Kasus yang melibatkan pelanggaran hak cipta dalam berkesenian seringkali tidak terekspos secara luas. Pada sekup yang labih luas, di Jawa Timur misalnya, meskipun ekosistem seni cukup berkembang, implementasi perlindungan hak cipta masih terbatas dan hanya sekadar wacana tanpa diikuti tindakan nyata. Permasalahan terkait musisi dan komposer juga menjadi sorotan. Musisi masih dianggap sebagai "buruh" yang hanya melayani permintaan tanpa mendapatkan pengakuan yang layak atas karyanya. Contohnya, ketika diminta untuk menciptakan musik tari untuk sanggar-sanggar tari, rekamannya kemudian digunakan “tanpa izin” atau tidak ada pembayaran royalti berkelanjutan kepada pencipta aslinya. Kondisi ini telah terjadi lebih dari satu dekade belakangan.

Hal ini menggambarkan perlunya perubahan sistemik dalam perlindungan hak cipta di dunia seni. Penggunaan karya seni haruslah diiringi dengan perizinan sah dan pengakuan adil terhadap penciptanya. Tanpa langkah-langkah konkret untuk mengatasi masalah ini, kesenian akan terus mengalami ketidakadilan, berpotensi merusak ekosistem kreativitas secara keseluruhan.

• _DATA ENTRI_
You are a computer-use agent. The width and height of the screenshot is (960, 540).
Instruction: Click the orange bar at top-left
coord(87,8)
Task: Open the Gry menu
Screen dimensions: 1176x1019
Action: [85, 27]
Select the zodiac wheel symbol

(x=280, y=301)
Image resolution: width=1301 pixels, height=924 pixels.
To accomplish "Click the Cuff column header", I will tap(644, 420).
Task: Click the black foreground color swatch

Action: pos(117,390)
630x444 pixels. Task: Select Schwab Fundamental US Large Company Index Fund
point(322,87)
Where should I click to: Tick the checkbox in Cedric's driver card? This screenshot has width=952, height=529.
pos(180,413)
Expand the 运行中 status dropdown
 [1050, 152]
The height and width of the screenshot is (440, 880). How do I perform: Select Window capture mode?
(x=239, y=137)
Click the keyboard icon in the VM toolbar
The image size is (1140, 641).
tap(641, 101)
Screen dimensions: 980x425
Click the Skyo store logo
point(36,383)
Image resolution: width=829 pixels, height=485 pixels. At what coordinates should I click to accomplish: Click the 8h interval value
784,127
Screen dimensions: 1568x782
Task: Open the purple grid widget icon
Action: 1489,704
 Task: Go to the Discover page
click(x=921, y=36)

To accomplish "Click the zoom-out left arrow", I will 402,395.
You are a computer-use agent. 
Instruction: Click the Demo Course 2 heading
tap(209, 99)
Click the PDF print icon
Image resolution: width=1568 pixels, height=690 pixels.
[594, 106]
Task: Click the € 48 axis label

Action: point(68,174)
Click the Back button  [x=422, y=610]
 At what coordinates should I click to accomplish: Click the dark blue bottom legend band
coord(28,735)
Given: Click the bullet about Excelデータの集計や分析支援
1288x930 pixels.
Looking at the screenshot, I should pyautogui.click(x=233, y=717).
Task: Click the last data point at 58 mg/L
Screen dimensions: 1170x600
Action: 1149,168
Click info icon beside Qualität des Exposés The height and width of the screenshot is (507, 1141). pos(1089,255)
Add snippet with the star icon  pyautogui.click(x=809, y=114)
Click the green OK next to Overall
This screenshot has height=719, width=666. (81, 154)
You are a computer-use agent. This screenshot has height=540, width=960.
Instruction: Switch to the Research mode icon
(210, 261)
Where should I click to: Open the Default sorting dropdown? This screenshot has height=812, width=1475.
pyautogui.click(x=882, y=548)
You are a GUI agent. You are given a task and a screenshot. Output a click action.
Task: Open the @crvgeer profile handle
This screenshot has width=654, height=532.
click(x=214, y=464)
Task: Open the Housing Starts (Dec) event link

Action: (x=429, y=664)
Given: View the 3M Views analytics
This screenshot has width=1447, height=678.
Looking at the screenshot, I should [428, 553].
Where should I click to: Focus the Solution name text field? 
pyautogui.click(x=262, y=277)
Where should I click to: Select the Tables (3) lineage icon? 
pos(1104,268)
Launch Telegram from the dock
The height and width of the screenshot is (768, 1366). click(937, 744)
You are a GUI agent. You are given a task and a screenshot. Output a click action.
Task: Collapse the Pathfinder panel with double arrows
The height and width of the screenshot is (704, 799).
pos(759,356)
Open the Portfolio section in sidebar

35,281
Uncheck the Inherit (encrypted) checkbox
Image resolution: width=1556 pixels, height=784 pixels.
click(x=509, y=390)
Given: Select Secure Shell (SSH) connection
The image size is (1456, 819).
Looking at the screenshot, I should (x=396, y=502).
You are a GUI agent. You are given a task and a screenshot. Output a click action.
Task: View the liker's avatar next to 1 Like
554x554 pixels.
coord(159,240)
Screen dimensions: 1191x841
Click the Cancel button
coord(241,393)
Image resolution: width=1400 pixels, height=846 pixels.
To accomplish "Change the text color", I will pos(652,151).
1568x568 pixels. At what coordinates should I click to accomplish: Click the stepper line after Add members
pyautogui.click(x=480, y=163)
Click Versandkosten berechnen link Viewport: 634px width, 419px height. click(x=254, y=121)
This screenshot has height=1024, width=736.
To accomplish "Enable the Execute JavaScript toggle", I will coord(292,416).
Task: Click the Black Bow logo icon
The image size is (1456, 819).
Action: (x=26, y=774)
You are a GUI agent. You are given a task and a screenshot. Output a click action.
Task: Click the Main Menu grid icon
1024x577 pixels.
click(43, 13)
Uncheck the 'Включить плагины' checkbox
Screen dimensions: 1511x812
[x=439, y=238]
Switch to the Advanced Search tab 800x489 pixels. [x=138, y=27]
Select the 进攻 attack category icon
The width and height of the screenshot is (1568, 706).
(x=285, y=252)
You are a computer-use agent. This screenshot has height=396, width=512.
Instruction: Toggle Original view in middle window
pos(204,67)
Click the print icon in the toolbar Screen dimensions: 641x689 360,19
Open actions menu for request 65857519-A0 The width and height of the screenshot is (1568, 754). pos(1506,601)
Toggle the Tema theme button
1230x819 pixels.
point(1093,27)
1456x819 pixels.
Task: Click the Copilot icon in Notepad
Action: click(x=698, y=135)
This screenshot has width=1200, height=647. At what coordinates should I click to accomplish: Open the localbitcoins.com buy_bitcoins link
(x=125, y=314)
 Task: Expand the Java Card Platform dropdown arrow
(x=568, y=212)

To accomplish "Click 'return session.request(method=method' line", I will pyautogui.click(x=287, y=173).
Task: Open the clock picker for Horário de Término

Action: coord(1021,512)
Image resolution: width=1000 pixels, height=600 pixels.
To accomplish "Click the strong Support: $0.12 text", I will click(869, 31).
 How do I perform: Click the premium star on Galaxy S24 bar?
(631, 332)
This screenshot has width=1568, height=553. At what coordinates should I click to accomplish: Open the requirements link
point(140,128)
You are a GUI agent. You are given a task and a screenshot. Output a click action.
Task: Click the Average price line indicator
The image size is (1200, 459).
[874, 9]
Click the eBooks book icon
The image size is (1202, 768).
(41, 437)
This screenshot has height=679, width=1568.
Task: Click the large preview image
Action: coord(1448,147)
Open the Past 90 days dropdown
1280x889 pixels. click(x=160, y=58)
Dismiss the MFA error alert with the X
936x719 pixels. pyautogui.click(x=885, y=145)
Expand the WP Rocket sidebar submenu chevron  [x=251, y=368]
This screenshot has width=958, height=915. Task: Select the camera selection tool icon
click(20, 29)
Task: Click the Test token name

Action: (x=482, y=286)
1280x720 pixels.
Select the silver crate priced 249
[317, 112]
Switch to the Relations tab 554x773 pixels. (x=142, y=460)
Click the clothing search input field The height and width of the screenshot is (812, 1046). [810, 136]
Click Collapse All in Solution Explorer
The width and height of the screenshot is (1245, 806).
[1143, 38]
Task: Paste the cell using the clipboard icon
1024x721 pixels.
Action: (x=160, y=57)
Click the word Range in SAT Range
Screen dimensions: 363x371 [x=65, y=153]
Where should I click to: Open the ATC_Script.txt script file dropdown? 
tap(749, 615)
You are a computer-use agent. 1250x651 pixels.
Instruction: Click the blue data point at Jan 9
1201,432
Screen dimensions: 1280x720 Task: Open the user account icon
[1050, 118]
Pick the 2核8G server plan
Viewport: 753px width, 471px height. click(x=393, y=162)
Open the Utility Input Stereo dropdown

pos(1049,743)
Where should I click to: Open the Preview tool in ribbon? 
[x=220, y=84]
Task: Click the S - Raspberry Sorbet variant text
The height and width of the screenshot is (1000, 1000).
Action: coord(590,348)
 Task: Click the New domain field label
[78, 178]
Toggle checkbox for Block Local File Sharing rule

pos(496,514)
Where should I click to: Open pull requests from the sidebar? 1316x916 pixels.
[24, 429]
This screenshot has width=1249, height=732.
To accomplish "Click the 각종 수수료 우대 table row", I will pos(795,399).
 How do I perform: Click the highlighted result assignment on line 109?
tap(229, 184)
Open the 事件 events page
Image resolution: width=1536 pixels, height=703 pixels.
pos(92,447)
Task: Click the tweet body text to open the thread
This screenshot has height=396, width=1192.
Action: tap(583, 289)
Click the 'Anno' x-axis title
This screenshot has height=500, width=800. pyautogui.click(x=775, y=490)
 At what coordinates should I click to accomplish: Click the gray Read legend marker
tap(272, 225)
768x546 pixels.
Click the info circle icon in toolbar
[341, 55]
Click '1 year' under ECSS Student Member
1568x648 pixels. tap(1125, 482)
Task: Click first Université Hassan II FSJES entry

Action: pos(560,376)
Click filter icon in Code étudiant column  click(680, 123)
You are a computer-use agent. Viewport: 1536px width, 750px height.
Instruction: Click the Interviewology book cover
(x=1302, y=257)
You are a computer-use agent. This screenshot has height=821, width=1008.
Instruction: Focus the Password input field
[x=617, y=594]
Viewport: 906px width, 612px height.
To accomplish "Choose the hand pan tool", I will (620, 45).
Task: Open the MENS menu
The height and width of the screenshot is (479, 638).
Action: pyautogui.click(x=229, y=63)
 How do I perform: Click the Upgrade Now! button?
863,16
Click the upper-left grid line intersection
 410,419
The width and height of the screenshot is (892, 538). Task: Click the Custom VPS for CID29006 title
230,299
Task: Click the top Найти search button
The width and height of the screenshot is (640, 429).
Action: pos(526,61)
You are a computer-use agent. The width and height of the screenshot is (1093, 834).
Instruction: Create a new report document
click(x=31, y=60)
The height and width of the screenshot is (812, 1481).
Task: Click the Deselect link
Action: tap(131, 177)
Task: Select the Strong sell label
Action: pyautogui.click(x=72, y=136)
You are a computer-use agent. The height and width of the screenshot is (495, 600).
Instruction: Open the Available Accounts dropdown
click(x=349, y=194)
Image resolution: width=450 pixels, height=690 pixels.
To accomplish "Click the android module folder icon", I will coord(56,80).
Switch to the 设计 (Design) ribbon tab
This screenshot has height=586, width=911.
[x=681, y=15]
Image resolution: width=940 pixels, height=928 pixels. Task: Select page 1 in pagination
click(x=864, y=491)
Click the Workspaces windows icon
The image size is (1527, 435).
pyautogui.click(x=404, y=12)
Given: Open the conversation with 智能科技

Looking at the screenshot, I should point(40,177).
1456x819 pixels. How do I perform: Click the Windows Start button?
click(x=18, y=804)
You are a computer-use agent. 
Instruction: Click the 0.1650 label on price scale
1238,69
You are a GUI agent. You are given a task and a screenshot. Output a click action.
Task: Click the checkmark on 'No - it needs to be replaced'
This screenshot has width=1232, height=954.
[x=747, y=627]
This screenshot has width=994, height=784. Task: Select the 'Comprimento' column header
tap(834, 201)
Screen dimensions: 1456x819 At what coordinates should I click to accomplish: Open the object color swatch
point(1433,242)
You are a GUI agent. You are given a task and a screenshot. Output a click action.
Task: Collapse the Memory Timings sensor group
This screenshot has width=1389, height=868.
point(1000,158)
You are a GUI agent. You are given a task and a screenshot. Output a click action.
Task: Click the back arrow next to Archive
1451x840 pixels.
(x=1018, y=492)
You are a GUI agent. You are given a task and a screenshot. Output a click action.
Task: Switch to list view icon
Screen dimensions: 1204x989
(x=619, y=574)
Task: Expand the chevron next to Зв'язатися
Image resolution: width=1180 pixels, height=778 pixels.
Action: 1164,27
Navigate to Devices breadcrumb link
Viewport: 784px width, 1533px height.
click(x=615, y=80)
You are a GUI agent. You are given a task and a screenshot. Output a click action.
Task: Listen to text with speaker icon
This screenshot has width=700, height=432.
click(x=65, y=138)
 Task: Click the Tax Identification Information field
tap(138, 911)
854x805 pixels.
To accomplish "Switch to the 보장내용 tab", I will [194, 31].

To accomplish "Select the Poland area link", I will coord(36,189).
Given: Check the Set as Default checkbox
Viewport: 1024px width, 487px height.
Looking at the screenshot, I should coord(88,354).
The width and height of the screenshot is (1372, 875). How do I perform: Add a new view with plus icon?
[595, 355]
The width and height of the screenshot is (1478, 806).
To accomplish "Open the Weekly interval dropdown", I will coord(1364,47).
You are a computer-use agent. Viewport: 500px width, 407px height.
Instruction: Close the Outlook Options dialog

• _SOAL LATIHAN_
A – Menurut teks tentang hak cipta dalam berkesenian, musisi masih dianggap sebagai apa?
B – Teruskan teks tentang hak cipta dalam berkesenian dengan satu paragraf baru setelah kalimat terakhirnya.

• _KUNCI JAWABAN_
A – Sebagai "buruh" yang hanya melayani permintaan tanpa mendapatkan pengakuan yang layak atas karyanya.

B –
Harus ada upaya untuk meningkatkan kesadaran akan hak cipta di kalangan seniman, penata musik, dan semua pihak yang terlibat dalam produksi seni. Ini tentu bukan semata masalah moral, tetapi juga upaya menciptakan fondasi kuat bagi perkembangan seni beretika. Diperlukan langkah-langkah nyata untuk memastikan bahwa hak cipta dihormati dan dilindungi dengan baik dalam setiap aspek kegiatan seni yang dilakukan.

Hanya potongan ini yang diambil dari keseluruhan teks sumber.